YOUR GOAL:
Only the lines below starting at the one containing "Where should I click to: Select" and ending at the one containing "Task: Open Affect" belong in the answer, each copied exactly.

══ RECORDS SUPPLIED

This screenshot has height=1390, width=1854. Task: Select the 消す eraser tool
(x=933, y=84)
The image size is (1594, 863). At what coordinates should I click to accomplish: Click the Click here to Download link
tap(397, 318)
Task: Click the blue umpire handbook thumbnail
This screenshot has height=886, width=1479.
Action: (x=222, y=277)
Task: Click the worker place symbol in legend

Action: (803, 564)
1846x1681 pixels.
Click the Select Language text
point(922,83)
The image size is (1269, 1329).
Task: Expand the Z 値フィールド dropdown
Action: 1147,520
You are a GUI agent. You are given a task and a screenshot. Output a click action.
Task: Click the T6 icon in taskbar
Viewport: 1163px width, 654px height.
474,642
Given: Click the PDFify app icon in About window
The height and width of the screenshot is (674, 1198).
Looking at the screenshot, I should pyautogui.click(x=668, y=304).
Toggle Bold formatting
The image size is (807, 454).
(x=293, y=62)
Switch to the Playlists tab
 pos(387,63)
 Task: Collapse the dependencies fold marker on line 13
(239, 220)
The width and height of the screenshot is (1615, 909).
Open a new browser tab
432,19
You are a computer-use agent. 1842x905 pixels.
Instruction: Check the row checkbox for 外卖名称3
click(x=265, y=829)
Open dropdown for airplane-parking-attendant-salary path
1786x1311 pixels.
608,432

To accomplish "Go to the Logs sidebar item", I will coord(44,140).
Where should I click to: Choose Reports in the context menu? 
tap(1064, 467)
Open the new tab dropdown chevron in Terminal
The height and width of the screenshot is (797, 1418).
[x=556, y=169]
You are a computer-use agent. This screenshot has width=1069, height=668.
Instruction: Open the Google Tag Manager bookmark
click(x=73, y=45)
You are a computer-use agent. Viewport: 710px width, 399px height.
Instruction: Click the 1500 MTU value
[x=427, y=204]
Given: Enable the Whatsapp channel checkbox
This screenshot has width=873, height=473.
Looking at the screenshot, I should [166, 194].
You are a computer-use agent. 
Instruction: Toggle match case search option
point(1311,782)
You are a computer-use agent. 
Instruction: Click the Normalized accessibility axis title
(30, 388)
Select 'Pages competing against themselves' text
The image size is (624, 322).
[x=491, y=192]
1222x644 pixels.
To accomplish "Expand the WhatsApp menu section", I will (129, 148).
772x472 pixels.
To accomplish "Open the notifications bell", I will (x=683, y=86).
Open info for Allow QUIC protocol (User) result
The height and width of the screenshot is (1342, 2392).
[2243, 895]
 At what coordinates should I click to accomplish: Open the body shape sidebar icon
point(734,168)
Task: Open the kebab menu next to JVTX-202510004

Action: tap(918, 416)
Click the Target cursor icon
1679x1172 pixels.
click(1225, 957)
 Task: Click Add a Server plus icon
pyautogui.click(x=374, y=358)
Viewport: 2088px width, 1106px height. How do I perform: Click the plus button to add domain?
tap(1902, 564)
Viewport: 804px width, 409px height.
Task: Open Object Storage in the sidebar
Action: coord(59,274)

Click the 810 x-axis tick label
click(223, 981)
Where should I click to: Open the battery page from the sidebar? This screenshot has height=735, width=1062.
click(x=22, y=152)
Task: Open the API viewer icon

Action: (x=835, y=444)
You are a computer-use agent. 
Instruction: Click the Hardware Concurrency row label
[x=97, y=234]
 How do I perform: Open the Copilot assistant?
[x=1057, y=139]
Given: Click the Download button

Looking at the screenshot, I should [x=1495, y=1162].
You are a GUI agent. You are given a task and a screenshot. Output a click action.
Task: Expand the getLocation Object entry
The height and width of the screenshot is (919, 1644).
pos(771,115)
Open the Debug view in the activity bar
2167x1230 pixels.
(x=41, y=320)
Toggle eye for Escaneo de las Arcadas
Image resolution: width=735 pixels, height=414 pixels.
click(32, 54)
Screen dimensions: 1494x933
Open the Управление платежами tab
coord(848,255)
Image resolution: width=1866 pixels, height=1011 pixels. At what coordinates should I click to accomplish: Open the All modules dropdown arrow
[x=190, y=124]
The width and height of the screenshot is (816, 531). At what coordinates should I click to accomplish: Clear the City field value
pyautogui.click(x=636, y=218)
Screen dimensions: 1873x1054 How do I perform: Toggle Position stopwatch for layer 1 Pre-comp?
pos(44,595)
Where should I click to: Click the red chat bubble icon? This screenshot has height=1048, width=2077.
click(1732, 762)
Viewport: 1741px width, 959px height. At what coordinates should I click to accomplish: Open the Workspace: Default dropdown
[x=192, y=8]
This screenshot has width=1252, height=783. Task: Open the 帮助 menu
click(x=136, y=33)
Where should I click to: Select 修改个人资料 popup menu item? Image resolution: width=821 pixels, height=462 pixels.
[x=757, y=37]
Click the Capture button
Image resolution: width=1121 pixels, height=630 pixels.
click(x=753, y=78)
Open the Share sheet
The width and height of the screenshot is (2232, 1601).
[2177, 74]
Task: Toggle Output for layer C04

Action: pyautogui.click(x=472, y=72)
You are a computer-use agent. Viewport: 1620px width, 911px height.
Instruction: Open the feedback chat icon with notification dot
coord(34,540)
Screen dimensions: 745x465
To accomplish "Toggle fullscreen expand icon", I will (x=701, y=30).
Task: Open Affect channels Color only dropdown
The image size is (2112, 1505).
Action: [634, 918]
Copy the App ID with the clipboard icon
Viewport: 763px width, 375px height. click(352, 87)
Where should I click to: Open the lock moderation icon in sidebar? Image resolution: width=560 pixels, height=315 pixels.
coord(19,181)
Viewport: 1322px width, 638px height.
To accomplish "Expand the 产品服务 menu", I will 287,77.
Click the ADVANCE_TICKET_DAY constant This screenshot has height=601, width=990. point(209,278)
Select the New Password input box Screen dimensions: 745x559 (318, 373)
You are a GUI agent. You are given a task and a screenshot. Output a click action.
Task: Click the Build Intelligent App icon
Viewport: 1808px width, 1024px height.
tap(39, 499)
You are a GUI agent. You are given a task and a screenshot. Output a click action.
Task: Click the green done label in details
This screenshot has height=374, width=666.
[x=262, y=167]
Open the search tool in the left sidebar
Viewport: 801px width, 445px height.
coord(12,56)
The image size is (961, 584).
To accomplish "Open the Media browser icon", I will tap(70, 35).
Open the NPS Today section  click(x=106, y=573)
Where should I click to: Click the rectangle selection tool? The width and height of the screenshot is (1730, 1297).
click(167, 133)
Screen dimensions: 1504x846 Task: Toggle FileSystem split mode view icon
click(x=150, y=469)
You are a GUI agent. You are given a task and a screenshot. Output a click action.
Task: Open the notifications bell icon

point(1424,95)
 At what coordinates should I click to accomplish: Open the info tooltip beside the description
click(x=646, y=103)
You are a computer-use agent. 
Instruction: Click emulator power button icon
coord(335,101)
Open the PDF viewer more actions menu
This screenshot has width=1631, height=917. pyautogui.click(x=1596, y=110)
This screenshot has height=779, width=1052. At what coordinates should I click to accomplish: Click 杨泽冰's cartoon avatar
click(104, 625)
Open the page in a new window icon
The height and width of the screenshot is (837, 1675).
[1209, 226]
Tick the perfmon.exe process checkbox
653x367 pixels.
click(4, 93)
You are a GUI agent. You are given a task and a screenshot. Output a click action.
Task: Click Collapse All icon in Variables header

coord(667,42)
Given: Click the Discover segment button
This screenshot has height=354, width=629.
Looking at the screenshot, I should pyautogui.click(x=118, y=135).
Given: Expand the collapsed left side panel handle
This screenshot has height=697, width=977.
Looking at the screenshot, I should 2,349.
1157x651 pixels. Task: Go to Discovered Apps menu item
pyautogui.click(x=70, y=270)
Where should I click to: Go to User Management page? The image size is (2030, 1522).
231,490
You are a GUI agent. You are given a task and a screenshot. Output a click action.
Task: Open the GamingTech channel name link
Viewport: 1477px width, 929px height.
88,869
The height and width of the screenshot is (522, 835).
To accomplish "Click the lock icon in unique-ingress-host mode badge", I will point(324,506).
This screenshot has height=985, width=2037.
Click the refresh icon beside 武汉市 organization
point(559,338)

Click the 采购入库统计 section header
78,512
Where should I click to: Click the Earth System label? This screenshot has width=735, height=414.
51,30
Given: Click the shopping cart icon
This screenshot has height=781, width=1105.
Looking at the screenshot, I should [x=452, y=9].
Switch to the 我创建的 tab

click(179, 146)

════

SOLUTION BELOW:
Where should I click to: Select 修改个人资料 popup menu item? Image resolution: width=821 pixels, height=462 pixels.
[x=757, y=37]
Click the Capture button
Image resolution: width=1121 pixels, height=630 pixels.
click(x=753, y=78)
Open the Share sheet
The width and height of the screenshot is (2232, 1601).
[2177, 74]
Task: Toggle Output for layer C04

Action: pyautogui.click(x=472, y=72)
You are a computer-use agent. Viewport: 1620px width, 911px height.
Instruction: Open the feedback chat icon with notification dot
coord(34,540)
Screen dimensions: 745x465
To accomplish "Toggle fullscreen expand icon", I will (x=701, y=30).
Task: Open Affect channels Color only dropdown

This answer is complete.